UK: Litigation Risk

A recurring issue for litigation lawyers is how best to advise clients on the merits of cases and their settlement value. The giving of optimistic advice can lead to a client who proceeds to trial and is disappointed by the outcome complaining that they were not properly advised about the risks. The giving of pessimistic advice can lead to a client who settles and later regrets doing so blaming their lawyer. The giving of advice which becomes more negative as trial looms may lead a client to question their legal team’s stomach for the fight, or to lose confidence in their team’s expertise.
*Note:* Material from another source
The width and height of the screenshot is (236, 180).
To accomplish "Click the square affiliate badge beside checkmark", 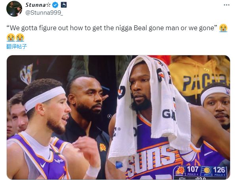I will point(63,5).
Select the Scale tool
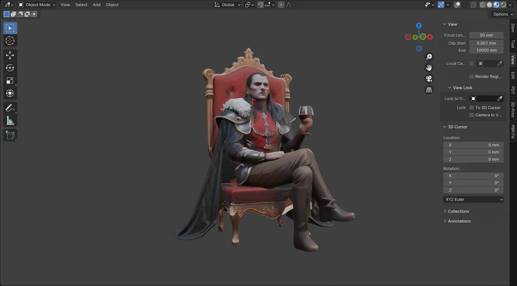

A number of decisions in recent years have considered the question of when a lawyer will be found to have given negligent advice in relation to the prospects and settlement of litigation. For example, in the case of Levicom v Linklaters (2010), solicitors’ advice had been expressed in terms that the contractual provision upon which a dispute turned was clear, when in fact the position was more complicated. The client had, on the basis of that advice, rejected settlement offers and commenced arbitration proceedings. It was found that the solicitors had given advice to the client in overly positive terms, and that had caused the bringing of the proceedings. Conversely, Berry v Laytons (2009) is an example of a case where solicitors were found to have conveyed a negligently pessimistic view of the prospects of successfully litigating a claim, leading to the client settling the claim on terms which were less favourable than they should have been.

While it remains vital for solicitors to take care in the formulating, delivering and recording of advice on litigation, the recent Court of Appeal decision in Langsam v Beachcroft LLP (2012) offers some reassurance to litigation lawyers that the courts will not take too prescriptive an approach to the way in which they give their advice. The decision will also be of interest to solicitors who instruct leading counsel to advise on the merits and settlement in the lead up to trial.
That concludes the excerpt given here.